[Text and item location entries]
▼
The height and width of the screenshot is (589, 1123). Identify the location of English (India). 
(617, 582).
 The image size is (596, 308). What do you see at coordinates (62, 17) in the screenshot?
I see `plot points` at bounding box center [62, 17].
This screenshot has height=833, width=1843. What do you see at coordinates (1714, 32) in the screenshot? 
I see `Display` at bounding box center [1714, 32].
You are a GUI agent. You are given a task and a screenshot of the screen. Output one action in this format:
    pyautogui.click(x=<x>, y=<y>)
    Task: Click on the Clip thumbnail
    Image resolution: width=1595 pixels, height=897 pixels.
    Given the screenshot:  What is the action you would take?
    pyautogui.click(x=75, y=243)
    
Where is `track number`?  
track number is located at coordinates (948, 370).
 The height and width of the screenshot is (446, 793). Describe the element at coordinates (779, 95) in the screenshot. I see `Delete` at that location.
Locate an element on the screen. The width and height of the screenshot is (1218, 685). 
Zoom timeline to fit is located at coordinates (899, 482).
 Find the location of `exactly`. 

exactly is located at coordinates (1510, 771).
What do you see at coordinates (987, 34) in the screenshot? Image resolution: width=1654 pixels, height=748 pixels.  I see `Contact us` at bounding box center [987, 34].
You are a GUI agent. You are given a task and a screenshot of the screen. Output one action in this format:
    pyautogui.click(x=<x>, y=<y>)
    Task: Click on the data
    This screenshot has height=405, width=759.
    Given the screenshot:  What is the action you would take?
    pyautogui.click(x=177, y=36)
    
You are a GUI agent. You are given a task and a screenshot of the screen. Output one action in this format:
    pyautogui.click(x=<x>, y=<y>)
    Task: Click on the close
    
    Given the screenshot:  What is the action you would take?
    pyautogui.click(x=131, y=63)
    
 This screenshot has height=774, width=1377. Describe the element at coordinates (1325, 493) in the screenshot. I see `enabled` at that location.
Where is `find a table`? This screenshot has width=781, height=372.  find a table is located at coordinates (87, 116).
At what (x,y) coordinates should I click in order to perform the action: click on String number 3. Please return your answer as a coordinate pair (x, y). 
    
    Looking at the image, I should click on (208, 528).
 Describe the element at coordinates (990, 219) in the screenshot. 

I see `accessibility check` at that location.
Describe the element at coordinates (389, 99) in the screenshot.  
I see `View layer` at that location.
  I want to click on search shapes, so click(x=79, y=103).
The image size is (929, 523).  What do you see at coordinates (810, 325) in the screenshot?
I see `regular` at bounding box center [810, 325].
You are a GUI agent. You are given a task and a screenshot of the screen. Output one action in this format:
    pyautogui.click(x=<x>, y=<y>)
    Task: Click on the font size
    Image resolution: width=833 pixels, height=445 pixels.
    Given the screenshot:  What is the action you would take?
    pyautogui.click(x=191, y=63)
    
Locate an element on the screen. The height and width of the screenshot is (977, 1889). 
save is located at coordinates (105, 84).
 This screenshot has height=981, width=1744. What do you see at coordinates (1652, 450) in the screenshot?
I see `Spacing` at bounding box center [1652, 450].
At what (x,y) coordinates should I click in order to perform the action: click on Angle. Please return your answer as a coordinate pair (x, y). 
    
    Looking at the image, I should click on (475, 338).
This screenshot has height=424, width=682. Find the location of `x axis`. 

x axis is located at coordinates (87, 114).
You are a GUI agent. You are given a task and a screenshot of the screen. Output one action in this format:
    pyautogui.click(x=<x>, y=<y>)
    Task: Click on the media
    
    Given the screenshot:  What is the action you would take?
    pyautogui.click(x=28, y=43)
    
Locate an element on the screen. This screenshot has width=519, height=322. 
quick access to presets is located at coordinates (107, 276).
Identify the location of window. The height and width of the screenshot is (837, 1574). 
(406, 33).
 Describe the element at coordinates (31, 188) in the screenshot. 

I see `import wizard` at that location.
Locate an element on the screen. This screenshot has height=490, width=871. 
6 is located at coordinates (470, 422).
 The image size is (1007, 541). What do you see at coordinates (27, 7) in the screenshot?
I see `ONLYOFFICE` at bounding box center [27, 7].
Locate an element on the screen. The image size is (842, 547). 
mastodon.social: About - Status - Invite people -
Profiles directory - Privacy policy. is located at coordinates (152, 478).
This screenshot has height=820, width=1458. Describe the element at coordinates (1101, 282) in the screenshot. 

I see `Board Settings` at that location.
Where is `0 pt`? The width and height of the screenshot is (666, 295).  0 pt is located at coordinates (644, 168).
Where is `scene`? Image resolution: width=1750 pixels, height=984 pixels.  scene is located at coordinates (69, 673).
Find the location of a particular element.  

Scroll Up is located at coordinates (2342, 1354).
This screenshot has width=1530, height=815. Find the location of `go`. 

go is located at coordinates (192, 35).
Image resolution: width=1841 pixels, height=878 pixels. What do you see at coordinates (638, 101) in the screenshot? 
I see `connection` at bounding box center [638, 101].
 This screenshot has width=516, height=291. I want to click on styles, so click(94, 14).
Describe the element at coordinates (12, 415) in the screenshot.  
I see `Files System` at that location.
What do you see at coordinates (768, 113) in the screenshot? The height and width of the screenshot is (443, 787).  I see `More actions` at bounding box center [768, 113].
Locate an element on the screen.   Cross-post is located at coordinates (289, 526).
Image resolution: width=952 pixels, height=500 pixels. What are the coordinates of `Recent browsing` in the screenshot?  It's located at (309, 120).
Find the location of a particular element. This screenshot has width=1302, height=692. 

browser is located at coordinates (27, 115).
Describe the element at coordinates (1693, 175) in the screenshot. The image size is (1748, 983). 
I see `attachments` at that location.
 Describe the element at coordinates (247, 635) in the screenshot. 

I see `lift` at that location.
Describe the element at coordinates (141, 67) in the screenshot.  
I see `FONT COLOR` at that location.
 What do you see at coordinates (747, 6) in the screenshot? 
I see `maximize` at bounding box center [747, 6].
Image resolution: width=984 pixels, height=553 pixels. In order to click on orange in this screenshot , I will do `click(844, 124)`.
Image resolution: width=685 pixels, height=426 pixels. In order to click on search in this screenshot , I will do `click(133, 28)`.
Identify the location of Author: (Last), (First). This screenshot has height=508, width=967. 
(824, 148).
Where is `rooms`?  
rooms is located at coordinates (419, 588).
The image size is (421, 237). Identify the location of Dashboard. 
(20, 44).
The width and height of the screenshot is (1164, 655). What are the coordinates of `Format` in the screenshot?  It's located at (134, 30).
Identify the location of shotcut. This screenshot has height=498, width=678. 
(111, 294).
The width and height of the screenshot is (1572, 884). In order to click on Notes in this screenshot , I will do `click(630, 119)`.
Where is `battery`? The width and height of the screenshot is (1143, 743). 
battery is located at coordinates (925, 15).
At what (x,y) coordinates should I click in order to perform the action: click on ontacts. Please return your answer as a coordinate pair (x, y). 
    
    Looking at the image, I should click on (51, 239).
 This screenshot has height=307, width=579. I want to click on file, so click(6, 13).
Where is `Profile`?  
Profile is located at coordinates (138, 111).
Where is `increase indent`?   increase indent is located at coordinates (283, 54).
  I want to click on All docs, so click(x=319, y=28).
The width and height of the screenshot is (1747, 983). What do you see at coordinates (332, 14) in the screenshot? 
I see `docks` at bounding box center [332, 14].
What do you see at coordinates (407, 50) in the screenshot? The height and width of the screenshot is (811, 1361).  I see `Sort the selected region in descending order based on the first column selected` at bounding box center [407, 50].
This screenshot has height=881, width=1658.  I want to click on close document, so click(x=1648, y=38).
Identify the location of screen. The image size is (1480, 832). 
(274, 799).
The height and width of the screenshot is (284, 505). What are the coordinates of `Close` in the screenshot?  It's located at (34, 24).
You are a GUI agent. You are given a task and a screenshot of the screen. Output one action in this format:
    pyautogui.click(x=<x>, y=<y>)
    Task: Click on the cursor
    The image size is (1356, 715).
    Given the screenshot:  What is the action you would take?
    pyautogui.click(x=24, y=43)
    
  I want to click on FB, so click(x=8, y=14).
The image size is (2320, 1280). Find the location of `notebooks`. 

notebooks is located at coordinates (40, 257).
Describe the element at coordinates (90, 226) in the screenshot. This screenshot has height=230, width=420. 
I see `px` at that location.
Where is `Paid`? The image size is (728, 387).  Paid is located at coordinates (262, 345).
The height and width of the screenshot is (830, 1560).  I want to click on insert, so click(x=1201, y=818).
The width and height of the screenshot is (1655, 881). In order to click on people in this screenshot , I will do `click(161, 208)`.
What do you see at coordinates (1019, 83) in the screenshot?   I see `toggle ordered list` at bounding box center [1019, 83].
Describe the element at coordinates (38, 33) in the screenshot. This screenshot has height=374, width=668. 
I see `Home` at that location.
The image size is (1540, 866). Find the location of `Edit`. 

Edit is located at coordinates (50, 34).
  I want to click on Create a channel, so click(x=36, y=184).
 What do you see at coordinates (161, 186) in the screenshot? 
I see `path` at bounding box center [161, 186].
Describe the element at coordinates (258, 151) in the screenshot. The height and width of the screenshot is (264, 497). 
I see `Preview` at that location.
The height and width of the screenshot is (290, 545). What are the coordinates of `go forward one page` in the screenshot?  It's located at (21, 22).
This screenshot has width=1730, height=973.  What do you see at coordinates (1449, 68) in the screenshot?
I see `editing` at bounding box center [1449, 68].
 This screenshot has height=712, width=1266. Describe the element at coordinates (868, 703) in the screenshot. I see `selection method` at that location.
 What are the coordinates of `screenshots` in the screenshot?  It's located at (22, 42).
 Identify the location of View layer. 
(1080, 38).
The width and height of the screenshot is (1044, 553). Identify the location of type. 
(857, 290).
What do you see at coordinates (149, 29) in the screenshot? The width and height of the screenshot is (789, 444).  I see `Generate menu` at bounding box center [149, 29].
▲
> _TASK GOAL_
Reproduce the records from the line with "Identify the location of View layer." to the line with "(857, 290).", including the requests, with each coordinate in the answers multiplied by 1.9 and rounded to a whole number, halves rounded up. Leave the numbers in the requests unchanged.

> _ANSWER TO THE TASK_
 Identify the location of View layer. 
(2052, 72).
The width and height of the screenshot is (1044, 553). Identify the location of type. 
(1628, 551).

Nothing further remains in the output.